Гоголь давал пространные описания — трактира и помещичьего дома, русской деревеньки или городского пейзажа, любовно подбирая все новые и новые подробности: «Город никак не уступал другим губернским городам: сильно била в глаза желтая краска на каменных домах и скромно темнела серая на деревянных. Домы были в один, два и полтора этажа, с вечным мезонином, очень красивым, по мнению губернских архитекторов. Местами эти дома казались затерянными среди широкой, как поле, улицы и нескончаемых деревянных заборов; местами сбивались в кучу, и здесь было заметно более движения народа и живости…» И т. д. и т. д.
У Ильфа и Петрова описания скупы, в две-три строки, и в тех редких случаях, когда они разворачиваются до абзаца, их отличают насыщенность, динамичность и необычность средств выражения, как в этом часто цитируемом пейзаже из «Золотого теленка»:
«Горящий обломок луны низко висел над остывающим берегом.
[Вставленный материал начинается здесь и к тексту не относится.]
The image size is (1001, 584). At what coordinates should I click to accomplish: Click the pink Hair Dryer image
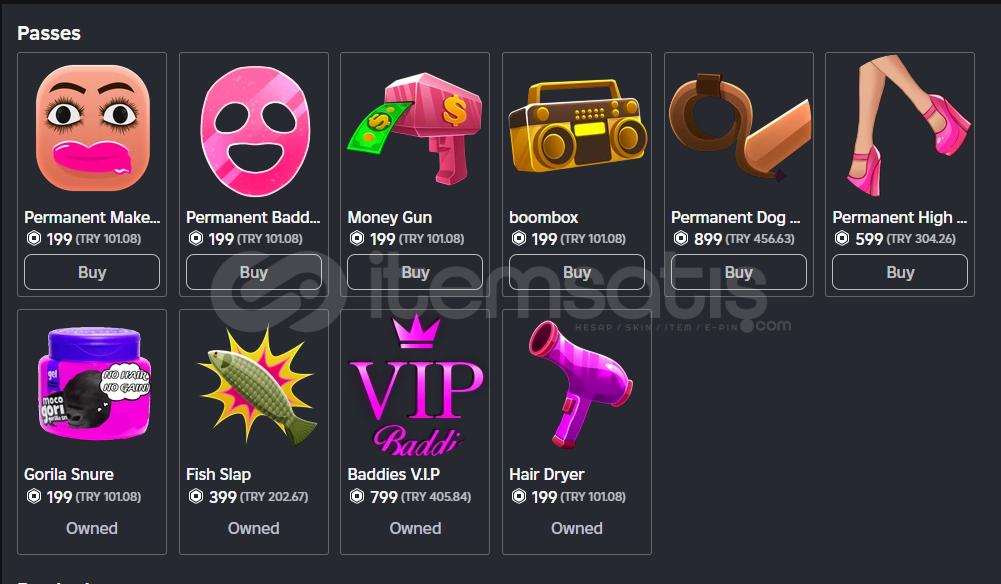[580, 383]
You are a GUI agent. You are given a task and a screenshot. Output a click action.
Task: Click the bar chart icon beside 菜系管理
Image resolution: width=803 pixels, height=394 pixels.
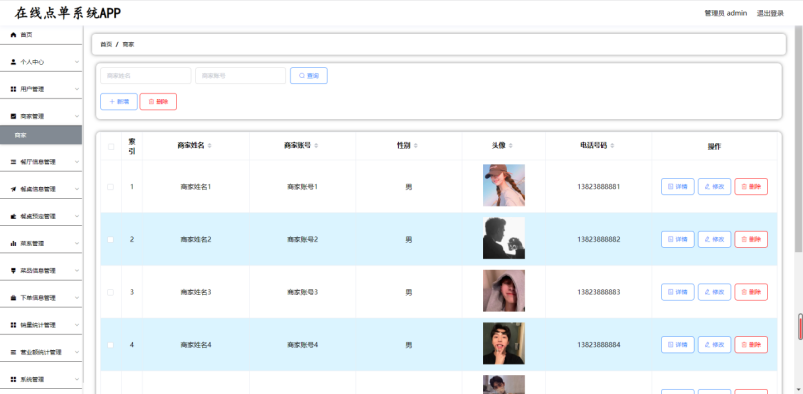coord(13,243)
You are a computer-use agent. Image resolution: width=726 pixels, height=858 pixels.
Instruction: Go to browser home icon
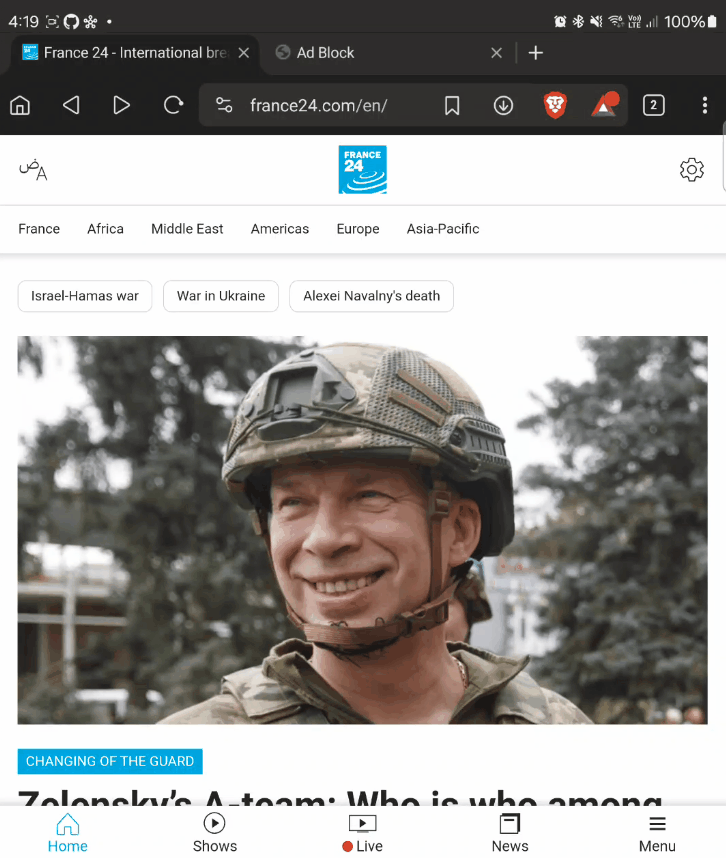(x=20, y=105)
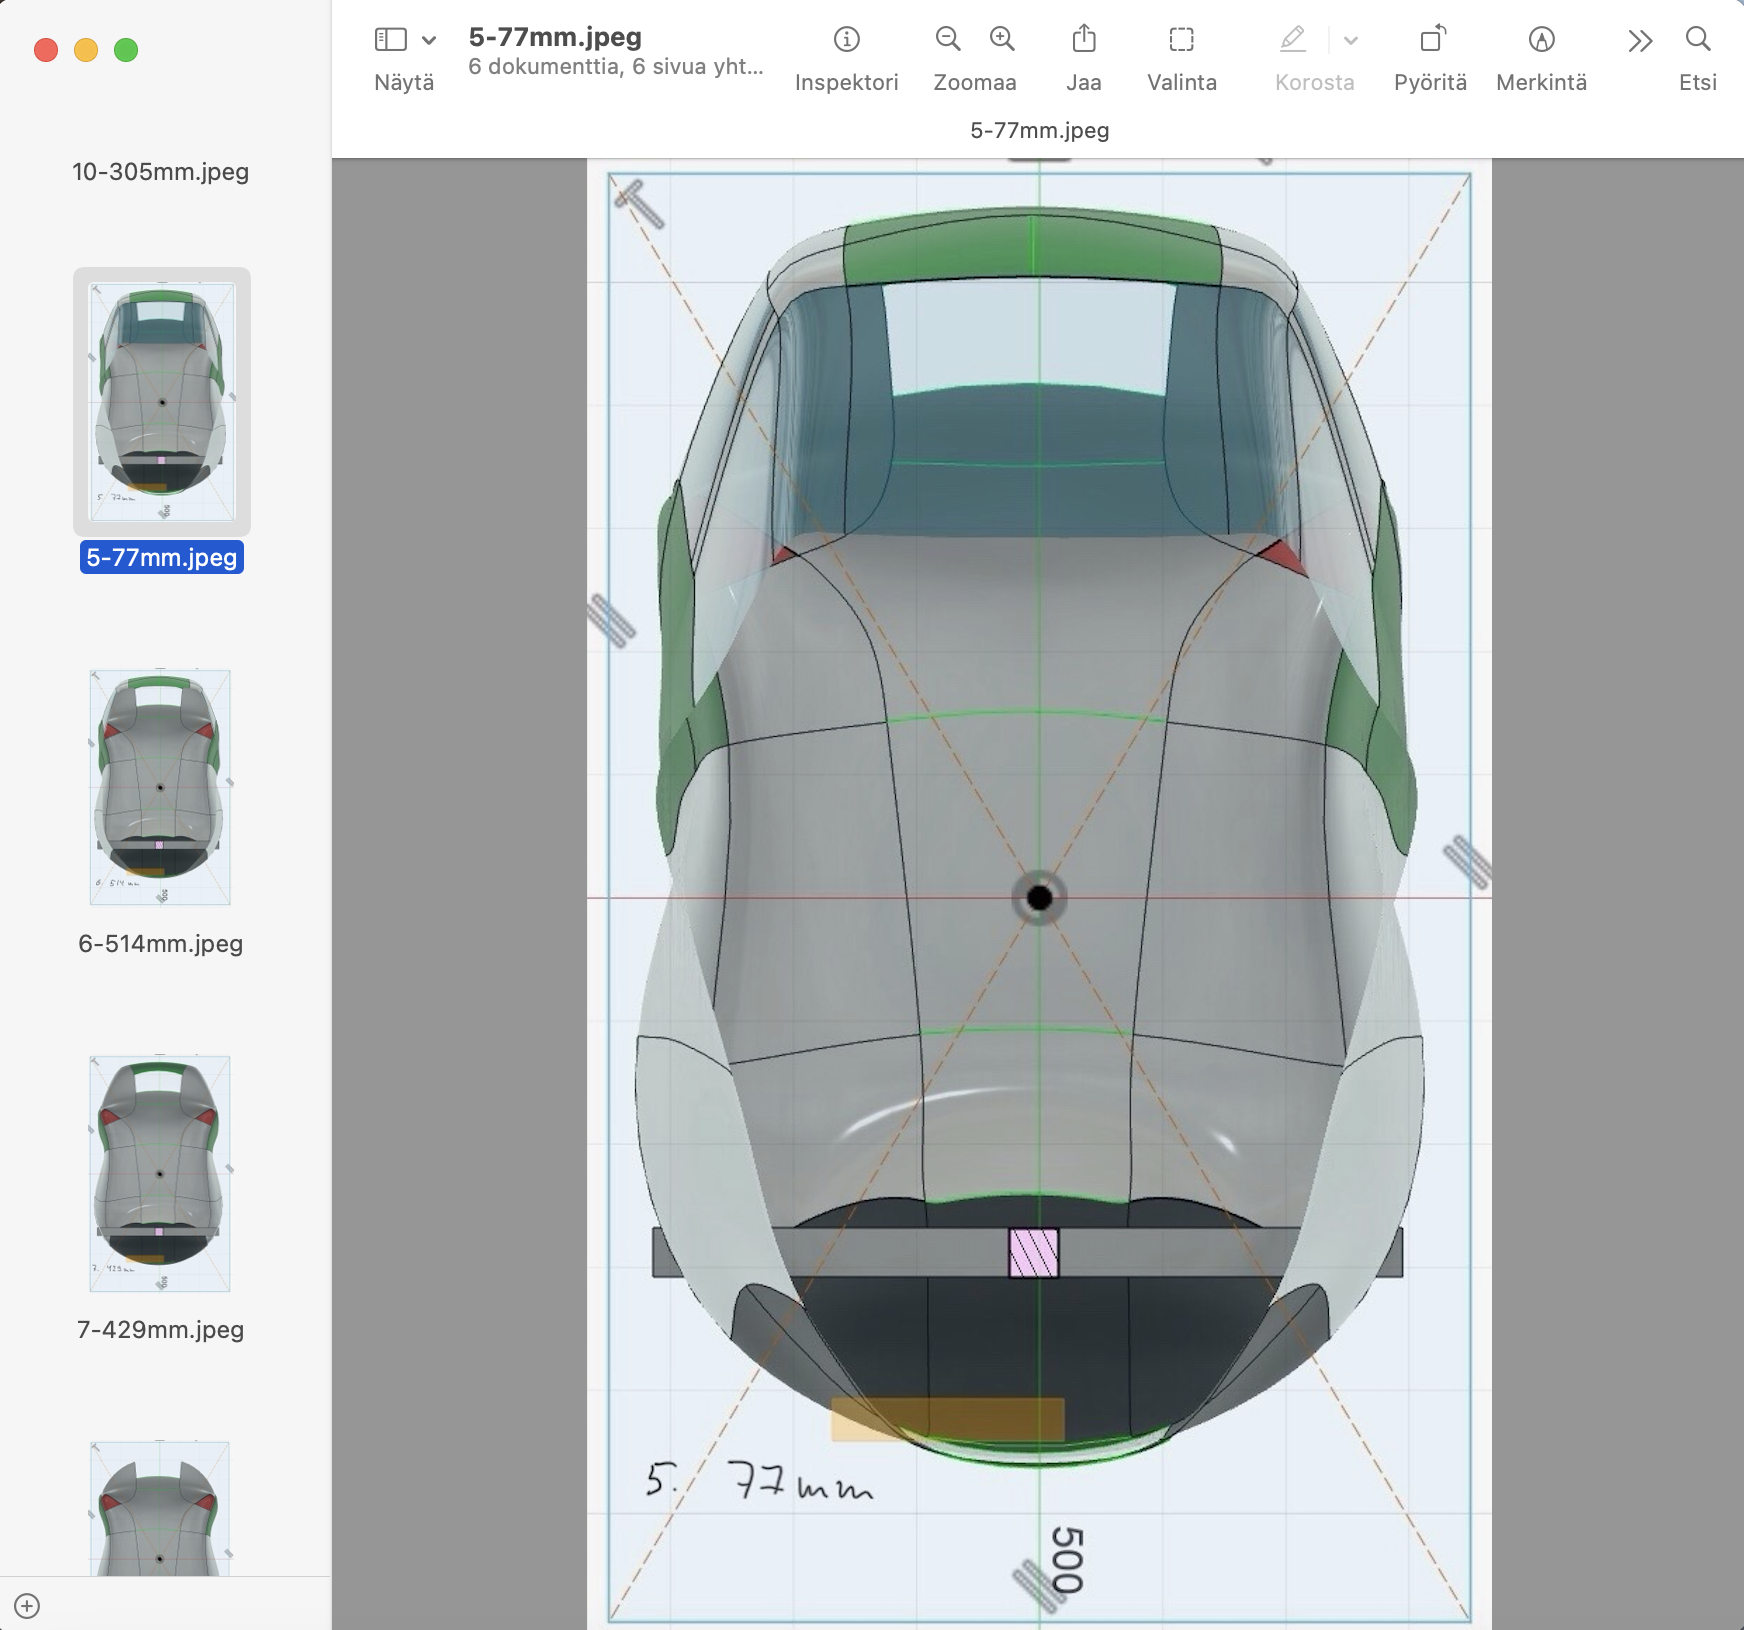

На скалах сидели черные базальтовые, навек обнявшиеся парочки. Море шушукалось о любви до гроба, о счастье без возврата, о муках сердца и тому подобных неактуальных мелочах. Звезда говорила со звездой по азбуке Морзе, зажигаясь и потухая. Световой туннель прожектора соединял берега залива. Когда он исчез, на его месте долго еще держался черный столб».
Но разве это удивительно? Разве не удивительней было бы, если бы Ильф и Петров стали восстанавливать во всех ее интонациях лукавую и размеренную гоголевскую речь спустя почти сто лет после того, как она отзвучала, после того, как в литературу вошел Чехов с его экономной, афористичной прозой, с его верными, но никогда до него не испробованными скупыми сравнениями и метафорами? После того, как юный Маяковский, глубоко чувствуя новые требования к языку, которые ставило время, писал еще в 1914 г., несколько гиперболизируя в тогдашнем своем увлечении: «…Вместо периодов в десятки предложений — фразы в несколько слов. Рядом с щелчками чеховских фраз витиеватая речь стариков, например Гоголя, уже кажется неповоротливым бурсацким косноязычием. Язык Чехова определенен, как „здравствуйте“, прост, как „дайте стакан чаю“. В способе же выражения мысли сжатого, маленького рассказа уже пробивается спешащий крик грядущего: „Экономия!“»[51].
Ильф и Петров сознательно добивались обновления сатирического стиля. Их черновики нередко написаны более «по-гоголевски», чем окончательные, законченные тексты. В одном из ранних вариантов «Золотого теленка» было, например, такое описание:
«Поля продолжали медленно вращаться по обе стороны машины. То выскакивала ветряная мельница, беспокойно махавшая решетчатыми руками, то бежали с поля наперерез машине босоногие мальчики, то брыкалась вдали потревоженная автомобильным шумом пятнистая корова». Этот перечень подробностей писатели заменили одной, но зато неожиданной и вобравшей в себя все запустение дороги, по которой катила «Антилопа»: «Большая рыжая сова сидела у самой дороги, склонив голову набок и глупо вытаращив желтые незрячие глаза. Встревоженная скрипом „Антилопы“, птица выпустила крылья, вспарила над машиной и вскоре улетела по своим скучным совиным делам. Больше ничего заслуживающего внимания на дороге не произошло».